To do: Update everything from the start of the rows down to the line containing "Looking at the", replacing "option label" with "menu item" and changing nothing else. Leave the pictures out of your answer.
* Begin *
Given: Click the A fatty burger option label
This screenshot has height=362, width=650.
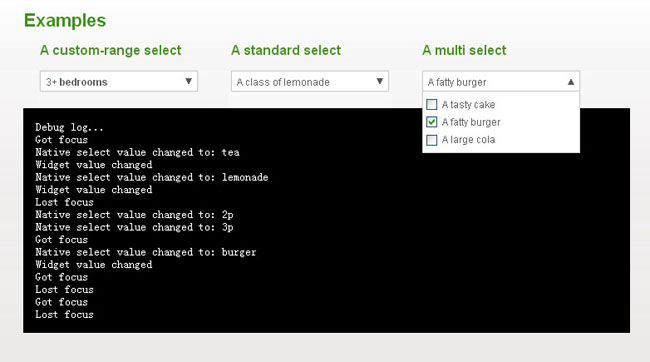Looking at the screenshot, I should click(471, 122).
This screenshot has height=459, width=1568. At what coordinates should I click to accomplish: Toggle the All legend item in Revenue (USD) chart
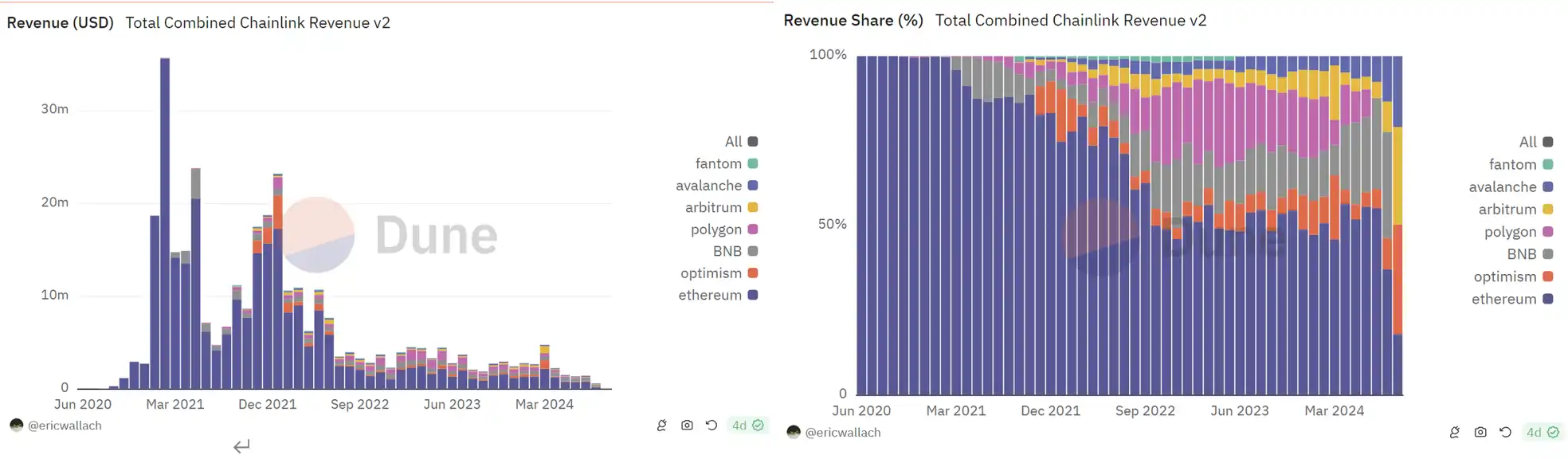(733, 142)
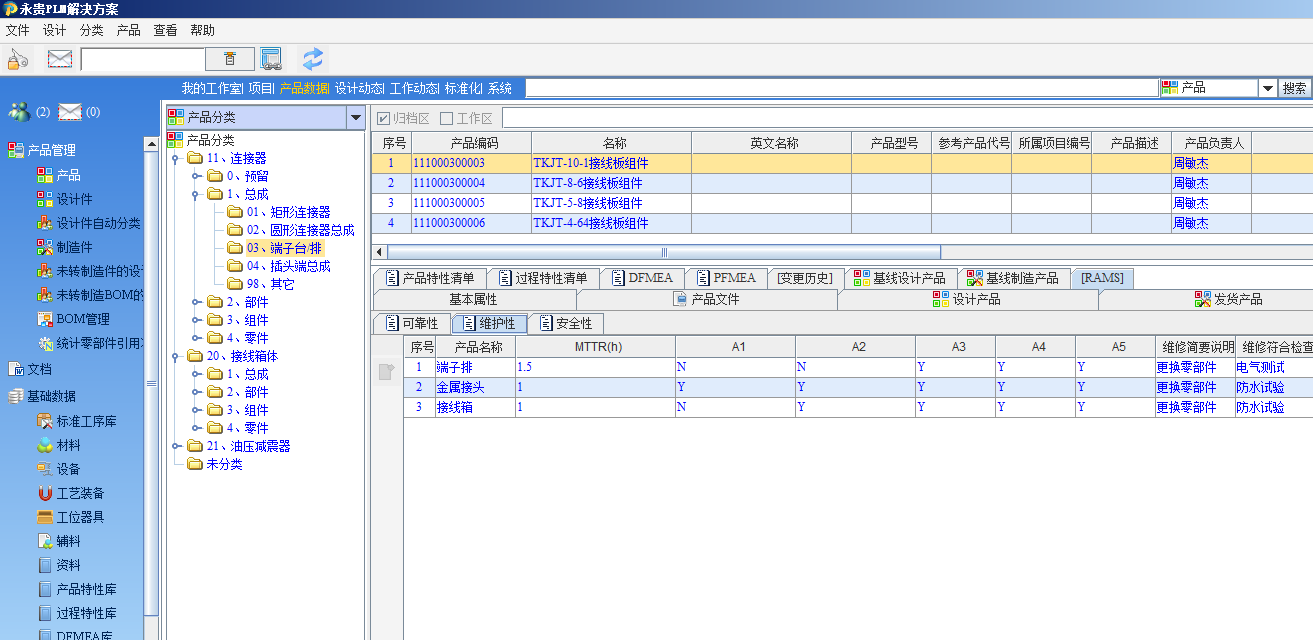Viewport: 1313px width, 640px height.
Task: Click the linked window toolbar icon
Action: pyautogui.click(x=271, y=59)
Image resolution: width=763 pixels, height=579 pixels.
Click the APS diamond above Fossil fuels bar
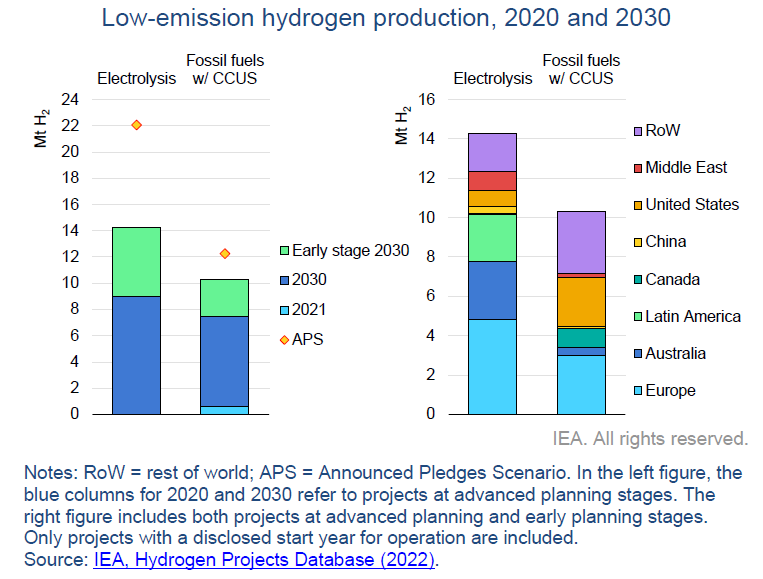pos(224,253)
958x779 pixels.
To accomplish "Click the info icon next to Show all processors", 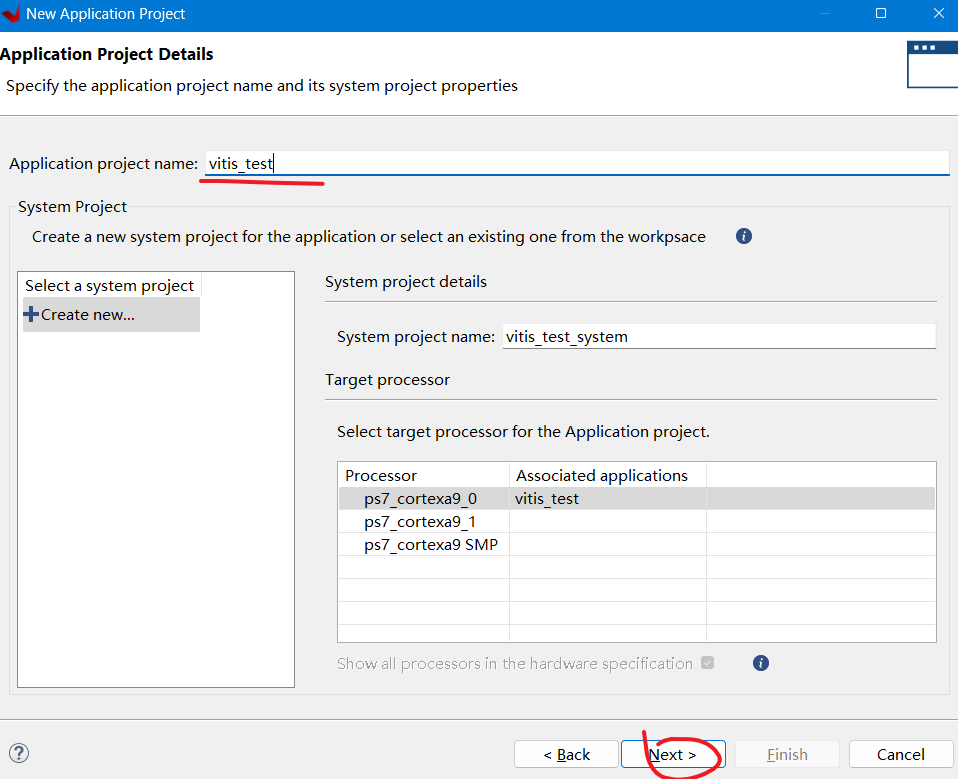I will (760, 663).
* End *
Answer to the task:
Given: Click the A fatty burger menu item
This screenshot has height=362, width=650.
Looking at the screenshot, I should click(471, 122).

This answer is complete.